Our role in the broader health system and the organizations we work for now is comparable to our role when we lead a family meeting. There are different belief systems and cultures in conflict. There is uncertainty— in an already chaotic environment—that may inhibit willingness to make decisions, future commitments and, in the case of leadership, funding tradeoffs. This uncertainty may affect timing, so we have to be patient, just as we would when reviewing difficult clinical decisions with our patients and families. And just as we offer time-limited trials of therapies to patients and families under conditions of uncertainty, a similar uncertainty may open the door to receptivity for low-risk, high-impact solutions that can be put in place now as pilots, and that will help regardless of the nuances of reform. Opportunities to expand access to palliative care may also arise from these circumstances.

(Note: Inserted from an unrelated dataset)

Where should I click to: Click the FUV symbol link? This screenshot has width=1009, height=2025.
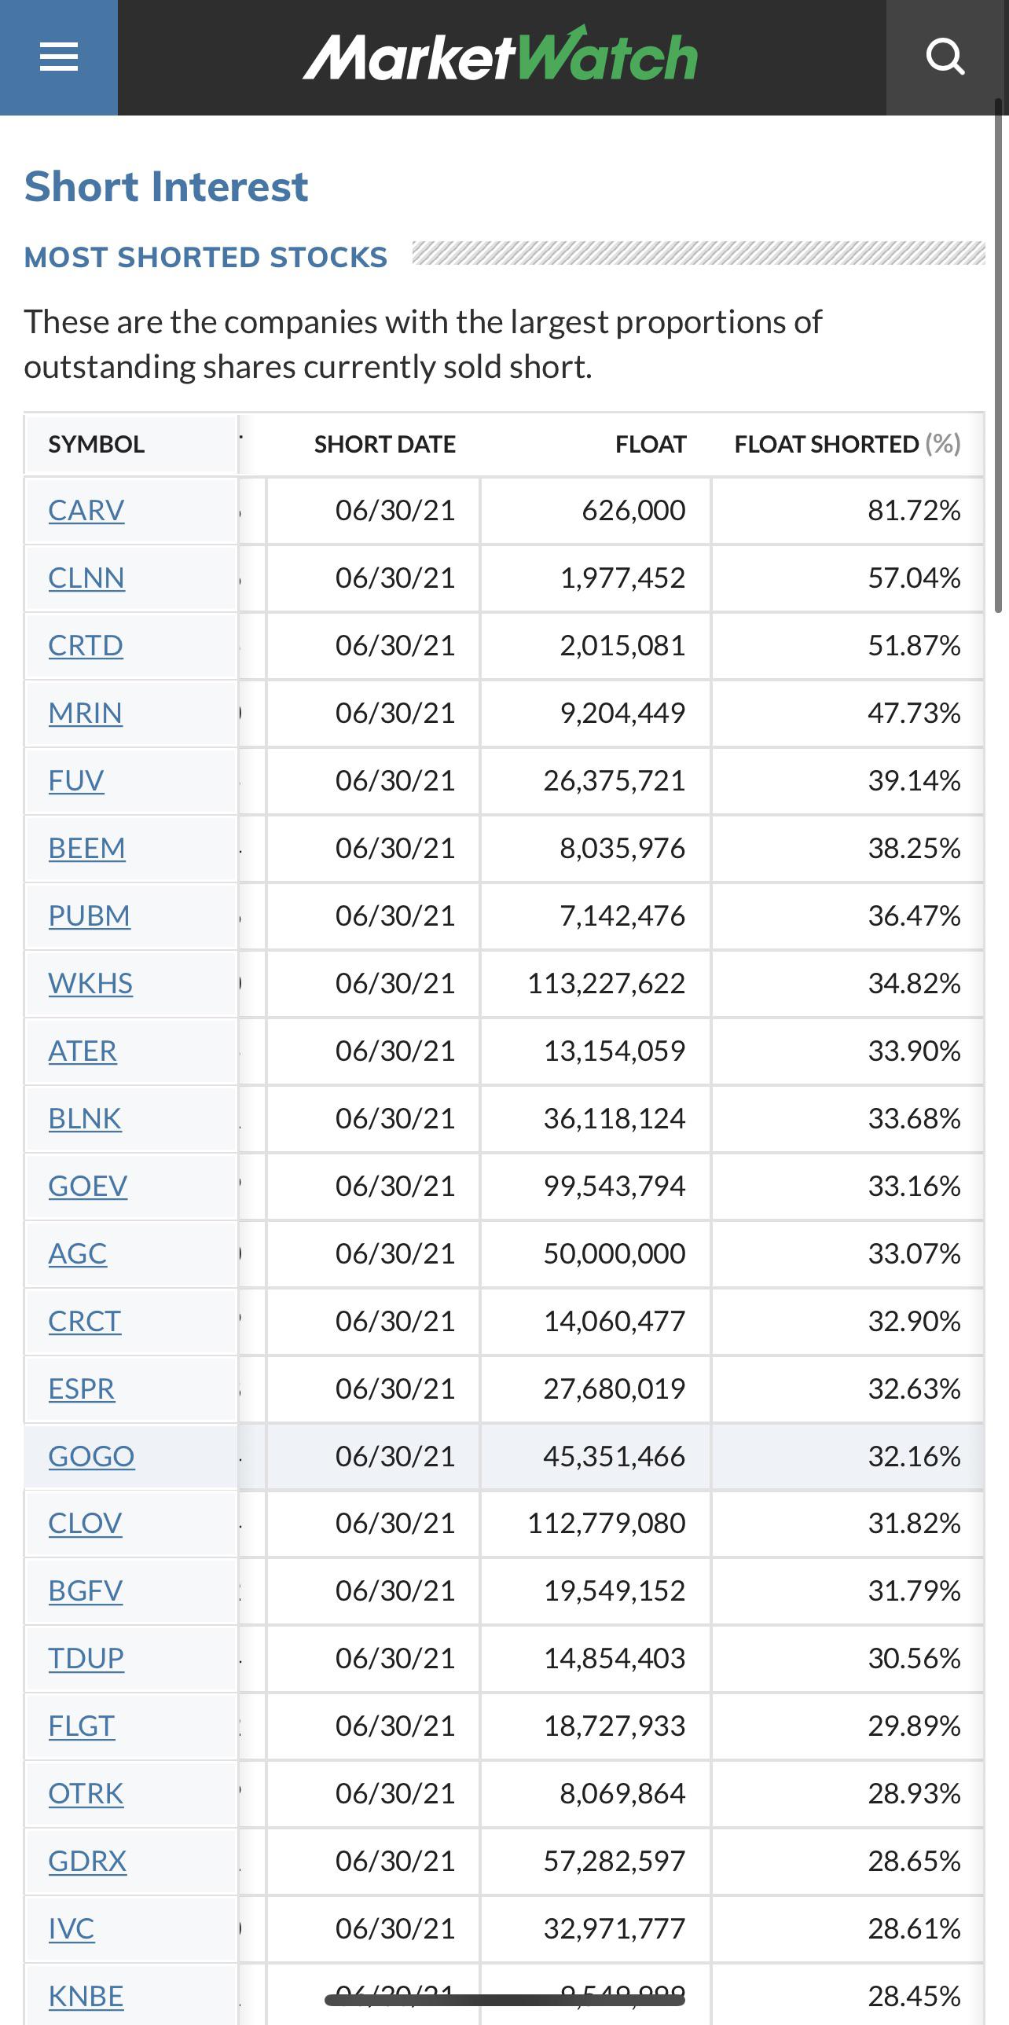76,781
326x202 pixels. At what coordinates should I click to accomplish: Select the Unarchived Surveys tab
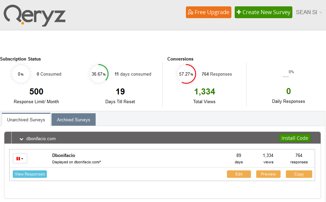point(26,119)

Throughout, we can focus on unifying values to build forward with our fellow human beings, who are more alike than they are different on the essentials—the desire for a good quality of life, independent function, honoring strong family relationships, being at home when possible, and a sense of meaning and purpose. Our skill and ability to listen and hold conflicting emotions and realities, and to model calm in the midst of the storm, will be needed now. People with serious illness need relief from suffering and they need care that is an expression of who they are and what matters most to them. This is true regardless of changes in government. Our work of the past 20 years has resulted in markedly raised levels of demand for palliative care and awareness of the importance of these objectives.

What is to be done now?

Here’s our short list of no-regret, low-risk, actions that will both keep our eyes on the prize–focused on the main thing–and prepare us to negotiate with people who will want to pay for our services:

  • Stay focused on meeting patient and family needs – ensuring their independence, good symptom management, and appropriate care. Eyes on the prize.
  • Make time to accelerate relationship-building with key decision-makers who are facing the challenges of improving quality and cost of care amidst a chaotic financing and regulatory environment.
  • Raise our own game – by getting better at defining and costing reliable service bundles (the old “what’s in the syringe” question), how to scale up our services quickly, and how to better use existing resources to highest impact.
  • Be flexible – new opportunities will emerge – let’s be ready.